[What the task requires] Reproduce the listing below line for line, changing nothing.

[Material provided]
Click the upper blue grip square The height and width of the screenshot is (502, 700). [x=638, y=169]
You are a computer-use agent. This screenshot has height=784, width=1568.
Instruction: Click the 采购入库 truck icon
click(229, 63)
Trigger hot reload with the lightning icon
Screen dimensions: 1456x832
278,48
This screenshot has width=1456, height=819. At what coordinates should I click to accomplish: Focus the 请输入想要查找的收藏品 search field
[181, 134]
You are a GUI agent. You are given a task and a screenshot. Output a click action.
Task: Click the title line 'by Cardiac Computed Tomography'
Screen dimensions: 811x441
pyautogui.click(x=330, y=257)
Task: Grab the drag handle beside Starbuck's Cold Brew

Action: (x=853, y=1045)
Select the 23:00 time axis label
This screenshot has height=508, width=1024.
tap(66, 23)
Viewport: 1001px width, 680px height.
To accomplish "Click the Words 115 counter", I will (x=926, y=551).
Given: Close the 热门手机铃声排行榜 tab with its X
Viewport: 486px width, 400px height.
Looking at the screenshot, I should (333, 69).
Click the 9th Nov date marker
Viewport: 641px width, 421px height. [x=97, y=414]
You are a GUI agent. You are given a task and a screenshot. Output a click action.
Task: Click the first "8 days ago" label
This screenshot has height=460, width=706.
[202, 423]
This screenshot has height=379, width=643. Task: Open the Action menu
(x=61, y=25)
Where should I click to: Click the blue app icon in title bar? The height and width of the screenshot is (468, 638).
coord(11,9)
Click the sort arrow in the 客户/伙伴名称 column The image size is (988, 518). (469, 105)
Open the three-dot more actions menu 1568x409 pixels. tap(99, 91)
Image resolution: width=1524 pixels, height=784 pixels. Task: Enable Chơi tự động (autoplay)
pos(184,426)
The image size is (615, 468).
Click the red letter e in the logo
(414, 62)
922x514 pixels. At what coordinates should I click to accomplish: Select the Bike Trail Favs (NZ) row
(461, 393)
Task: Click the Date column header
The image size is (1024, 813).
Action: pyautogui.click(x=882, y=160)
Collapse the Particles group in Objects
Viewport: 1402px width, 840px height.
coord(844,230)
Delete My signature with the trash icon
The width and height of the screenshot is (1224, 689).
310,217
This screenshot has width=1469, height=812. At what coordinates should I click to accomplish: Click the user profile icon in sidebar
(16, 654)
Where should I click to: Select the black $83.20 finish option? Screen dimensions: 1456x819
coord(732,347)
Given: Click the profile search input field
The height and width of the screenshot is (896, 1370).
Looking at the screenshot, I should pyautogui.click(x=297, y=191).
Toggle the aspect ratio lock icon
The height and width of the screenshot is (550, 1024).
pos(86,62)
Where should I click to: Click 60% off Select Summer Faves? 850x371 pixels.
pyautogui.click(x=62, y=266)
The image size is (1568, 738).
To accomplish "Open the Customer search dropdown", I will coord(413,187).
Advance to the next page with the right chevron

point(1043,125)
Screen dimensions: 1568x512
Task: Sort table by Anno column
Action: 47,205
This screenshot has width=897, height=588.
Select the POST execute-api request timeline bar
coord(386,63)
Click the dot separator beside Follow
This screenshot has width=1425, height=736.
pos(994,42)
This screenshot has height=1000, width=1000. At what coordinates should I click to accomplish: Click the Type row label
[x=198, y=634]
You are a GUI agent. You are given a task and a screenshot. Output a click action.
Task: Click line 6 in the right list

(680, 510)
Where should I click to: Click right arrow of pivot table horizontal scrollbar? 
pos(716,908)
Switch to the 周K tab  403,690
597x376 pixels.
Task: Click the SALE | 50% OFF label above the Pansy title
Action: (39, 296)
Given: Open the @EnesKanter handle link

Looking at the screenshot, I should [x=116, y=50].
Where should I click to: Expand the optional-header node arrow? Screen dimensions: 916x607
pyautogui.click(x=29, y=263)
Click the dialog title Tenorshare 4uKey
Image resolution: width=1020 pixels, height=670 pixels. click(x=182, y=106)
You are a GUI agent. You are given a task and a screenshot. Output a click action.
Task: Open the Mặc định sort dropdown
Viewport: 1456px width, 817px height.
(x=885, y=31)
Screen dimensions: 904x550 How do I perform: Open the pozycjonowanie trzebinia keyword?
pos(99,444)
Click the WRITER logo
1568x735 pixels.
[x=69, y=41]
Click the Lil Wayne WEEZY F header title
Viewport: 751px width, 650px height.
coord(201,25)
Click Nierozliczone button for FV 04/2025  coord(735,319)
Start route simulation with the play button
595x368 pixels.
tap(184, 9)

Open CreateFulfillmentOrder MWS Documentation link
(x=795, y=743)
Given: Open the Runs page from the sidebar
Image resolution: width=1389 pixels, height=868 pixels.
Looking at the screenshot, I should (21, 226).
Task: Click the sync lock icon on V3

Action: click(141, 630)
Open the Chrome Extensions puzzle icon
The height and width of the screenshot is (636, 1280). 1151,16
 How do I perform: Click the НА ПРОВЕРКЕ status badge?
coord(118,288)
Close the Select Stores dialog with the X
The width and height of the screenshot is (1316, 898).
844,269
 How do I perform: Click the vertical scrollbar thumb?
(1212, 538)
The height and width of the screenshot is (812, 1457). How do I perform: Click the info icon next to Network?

[Written response]
Click the upper blue grip square The height and width of the screenshot is (502, 700). [x=638, y=169]
You are a computer-use agent. This screenshot has height=784, width=1568.
Instruction: Click the 采购入库 truck icon
click(229, 63)
Trigger hot reload with the lightning icon
Screen dimensions: 1456x832
278,48
This screenshot has width=1456, height=819. At what coordinates should I click to accomplish: Focus the 请输入想要查找的收藏品 search field
[181, 134]
You are a GUI agent. You are given a task and a screenshot. Output a click action.
Task: Click the title line 'by Cardiac Computed Tomography'
Screen dimensions: 811x441
pyautogui.click(x=330, y=257)
Task: Grab the drag handle beside Starbuck's Cold Brew

Action: (x=853, y=1045)
Select the 23:00 time axis label
This screenshot has height=508, width=1024.
tap(66, 23)
Viewport: 1001px width, 680px height.
To accomplish "Click the Words 115 counter", I will (x=926, y=551).
Given: Close the 热门手机铃声排行榜 tab with its X
Viewport: 486px width, 400px height.
Looking at the screenshot, I should (333, 69).
Click the 9th Nov date marker
Viewport: 641px width, 421px height. [x=97, y=414]
You are a GUI agent. You are given a task and a screenshot. Output a click action.
Task: Click the first "8 days ago" label
This screenshot has height=460, width=706.
[202, 423]
This screenshot has height=379, width=643. Task: Open the Action menu
(x=61, y=25)
Where should I click to: Click the blue app icon in title bar? The height and width of the screenshot is (468, 638).
coord(11,9)
Click the sort arrow in the 客户/伙伴名称 column The image size is (988, 518). (469, 105)
Open the three-dot more actions menu 1568x409 pixels. tap(99, 91)
Image resolution: width=1524 pixels, height=784 pixels. Task: Enable Chơi tự động (autoplay)
pos(184,426)
The image size is (615, 468).
Click the red letter e in the logo
(414, 62)
922x514 pixels. At what coordinates should I click to accomplish: Select the Bike Trail Favs (NZ) row
(461, 393)
Task: Click the Date column header
The image size is (1024, 813).
Action: pyautogui.click(x=882, y=160)
Collapse the Particles group in Objects
Viewport: 1402px width, 840px height.
coord(844,230)
Delete My signature with the trash icon
The width and height of the screenshot is (1224, 689).
310,217
This screenshot has width=1469, height=812. At what coordinates should I click to accomplish: Click the user profile icon in sidebar
(16, 654)
Where should I click to: Select the black $83.20 finish option? Screen dimensions: 1456x819
coord(732,347)
Given: Click the profile search input field
The height and width of the screenshot is (896, 1370).
Looking at the screenshot, I should pyautogui.click(x=297, y=191).
Toggle the aspect ratio lock icon
The height and width of the screenshot is (550, 1024).
pos(86,62)
Where should I click to: Click 60% off Select Summer Faves? 850x371 pixels.
pyautogui.click(x=62, y=266)
The image size is (1568, 738).
To accomplish "Open the Customer search dropdown", I will coord(413,187).
Advance to the next page with the right chevron

point(1043,125)
Screen dimensions: 1568x512
Task: Sort table by Anno column
Action: 47,205
This screenshot has width=897, height=588.
Select the POST execute-api request timeline bar
coord(386,63)
Click the dot separator beside Follow
This screenshot has width=1425, height=736.
pos(994,42)
This screenshot has height=1000, width=1000. At what coordinates should I click to accomplish: Click the Type row label
[x=198, y=634]
You are a GUI agent. You are given a task and a screenshot. Output a click action.
Task: Click line 6 in the right list

(680, 510)
Where should I click to: Click right arrow of pivot table horizontal scrollbar? 
pos(716,908)
Switch to the 周K tab  403,690
597x376 pixels.
Task: Click the SALE | 50% OFF label above the Pansy title
Action: (39, 296)
Given: Open the @EnesKanter handle link

Looking at the screenshot, I should [x=116, y=50].
Where should I click to: Expand the optional-header node arrow? Screen dimensions: 916x607
pyautogui.click(x=29, y=263)
Click the dialog title Tenorshare 4uKey
Image resolution: width=1020 pixels, height=670 pixels. click(x=182, y=106)
You are a GUI agent. You are given a task and a screenshot. Output a click action.
Task: Open the Mặc định sort dropdown
Viewport: 1456px width, 817px height.
(x=885, y=31)
Screen dimensions: 904x550 How do I perform: Open the pozycjonowanie trzebinia keyword?
pos(99,444)
Click the WRITER logo
1568x735 pixels.
[x=69, y=41]
Click the Lil Wayne WEEZY F header title
Viewport: 751px width, 650px height.
coord(201,25)
Click Nierozliczone button for FV 04/2025  coord(735,319)
Start route simulation with the play button
595x368 pixels.
tap(184, 9)

Open CreateFulfillmentOrder MWS Documentation link
(x=795, y=743)
Given: Open the Runs page from the sidebar
Image resolution: width=1389 pixels, height=868 pixels.
Looking at the screenshot, I should (21, 226).
Task: Click the sync lock icon on V3

Action: click(141, 630)
Open the Chrome Extensions puzzle icon
The height and width of the screenshot is (636, 1280). 1151,16
 How do I perform: Click the НА ПРОВЕРКЕ status badge?
coord(118,288)
Close the Select Stores dialog with the X
The width and height of the screenshot is (1316, 898).
844,269
 How do I perform: Click the vertical scrollbar thumb?
(1212, 538)
The height and width of the screenshot is (812, 1457). How do I perform: Click the info icon next to Network?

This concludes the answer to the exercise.